Dans une clinique de Lobamba, la capitale, Nompu, une femme de 27 ans, a été l'une des premières à recevoir les injections de ce traitement. Soulignant son importance, elle confie : "Avec ces injections, je me sens enfin protégée. Je n'ai plus à penser aux capsules quotidiennes qui m'inquiétaient tant." En effet, en avalant deux comprimés et en recevant deux injections, elle sera protégée pendant six mois, un soulagement inestimable dans un pays où le VIH cause tant de souffrances.
Dans l’enceinte de la clinique, la salle d'attente déborde de vie : pleurs d'enfants mélangés aux rires des femmes. Retrouvant un espoir, Nompu sort de la clinique avec des préservatifs et un calendrier pour ses prochaines injections, ne cachant pas sa satisfaction.
Nompu travaille dans le secteur du sexe depuis l'âge de 19 ans. La stigmatisation liée à sa profession est un lourd fardeau dans une société où le VIH touche énormément de femmes. "Je n’avais pas le choix, car mes clients préfèrent souvent ne pas se protéger. Cela me met en danger, comme bien d’autres autour de moi qui se battent quotidiennement contre ce virus", raconte-t-elle.
Le modèle de la réussite
L'Eswatini, dernière monarchie absolue d'Afrique, est à l’avant-garde des efforts mondiaux contre le VIH. Avoir reçu le lénacapavir est un exemple de sa volonté forte. En novembre 2025, moins de six mois après son approbation américaine, le pays a lancé sa campagne de vaccination préventive.
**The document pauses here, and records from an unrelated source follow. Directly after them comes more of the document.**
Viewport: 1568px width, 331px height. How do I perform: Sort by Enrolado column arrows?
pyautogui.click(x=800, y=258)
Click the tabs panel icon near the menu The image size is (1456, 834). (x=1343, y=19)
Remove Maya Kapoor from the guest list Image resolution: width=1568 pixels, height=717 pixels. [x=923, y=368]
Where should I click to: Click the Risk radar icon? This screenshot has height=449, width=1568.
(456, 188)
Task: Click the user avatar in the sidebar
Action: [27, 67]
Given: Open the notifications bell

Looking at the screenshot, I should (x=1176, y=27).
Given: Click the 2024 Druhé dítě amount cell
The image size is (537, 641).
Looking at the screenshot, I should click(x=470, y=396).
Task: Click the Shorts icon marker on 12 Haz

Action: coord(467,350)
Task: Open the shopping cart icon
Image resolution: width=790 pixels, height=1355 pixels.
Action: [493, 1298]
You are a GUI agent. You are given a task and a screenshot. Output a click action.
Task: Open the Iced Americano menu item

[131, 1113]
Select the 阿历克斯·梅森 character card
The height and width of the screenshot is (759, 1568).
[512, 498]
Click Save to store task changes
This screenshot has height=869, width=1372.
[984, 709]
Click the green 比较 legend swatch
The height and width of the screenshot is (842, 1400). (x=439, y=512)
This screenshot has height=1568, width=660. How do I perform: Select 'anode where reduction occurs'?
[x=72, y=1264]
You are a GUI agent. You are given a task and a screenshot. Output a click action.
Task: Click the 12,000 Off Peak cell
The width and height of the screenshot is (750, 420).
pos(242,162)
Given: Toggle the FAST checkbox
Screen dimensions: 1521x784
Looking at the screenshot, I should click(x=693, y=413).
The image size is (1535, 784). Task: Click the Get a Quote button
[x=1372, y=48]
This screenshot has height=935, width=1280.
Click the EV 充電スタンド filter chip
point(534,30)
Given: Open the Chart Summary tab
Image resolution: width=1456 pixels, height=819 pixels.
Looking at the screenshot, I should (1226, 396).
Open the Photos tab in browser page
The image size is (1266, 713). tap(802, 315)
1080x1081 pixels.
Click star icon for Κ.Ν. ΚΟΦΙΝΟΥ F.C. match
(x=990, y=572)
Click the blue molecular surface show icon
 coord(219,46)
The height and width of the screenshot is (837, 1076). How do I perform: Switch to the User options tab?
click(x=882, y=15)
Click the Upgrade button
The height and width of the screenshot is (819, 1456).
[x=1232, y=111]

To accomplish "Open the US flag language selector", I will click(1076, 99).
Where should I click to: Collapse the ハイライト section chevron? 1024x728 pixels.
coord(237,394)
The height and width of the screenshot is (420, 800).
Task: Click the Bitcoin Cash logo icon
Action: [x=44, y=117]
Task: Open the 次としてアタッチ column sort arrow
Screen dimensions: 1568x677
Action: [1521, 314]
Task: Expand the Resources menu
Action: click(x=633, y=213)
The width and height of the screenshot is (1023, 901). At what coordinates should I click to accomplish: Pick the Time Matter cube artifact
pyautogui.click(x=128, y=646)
La nation a également atteint des niveaux record d'intervention dans le cadre des objectifs de l’Onusida. Selon des rapports récents, plus de 98 % des personnes vivant avec le VIH connaissent leur statut, et presque toutes ont accès à des antirétroviraux, ce qui pourrait faire de l'Eswatini un exemple à suivre pour d'autres États africains.
"Cette initiative pourrait servir de modèle pour d'autres pays, illustrant comment nous pouvons collectivement réduire la transmission du VIH", explique Mark Edington, directeur de la gestion des subventions à l’Onusida.
Réponse aux défis sociétaux
Cependant, l'impact de la pandémie de VIH est très inégal. Les femmes, en particulier, sont durement touchées ; leur taux d'incidence est nettement supérieur à celui des hommes. En conséquence, des initiatives comme celles de l'organisation MenEngage, qui promeut l'égalité des sexes et le droit des femmes, sont cruciales dans ce combat.
Les efforts de sensibilisation pour présenter le lénacapavir comme un nouveau standard de protection doivent être intensifiés. Toutefois, le pays fait face à des défis de maintien de stocks suffisants ; à peine 4 200 doses ont été livrées jusqu'à présent, et la demande est inégalement satisfaite.
"Chaque femme qui vient ici, même celles qui ne tomberont pas sous les catégories priorisées, mérite cette possibilité de se protéger. Notre programme est inclusif", assure Sindy Matse, responsable de la lutte contre le VIH en Eswatini.
Malgré des difficultés de financement aux États-Unis et en Europe, l'espoir reste de mise. Avec le soutien à long terme du Fonds mondial et des acteurs de terrain, l'Eswatini pourrait voir l’éradication du VIH devenir une réalité. L'optimisme, soutenu par des chiffres prometteurs, continue d’alimenter cette bataille aux enjeux colossaux. La route est longue, mais elle est pavée de détermination et d'espoir.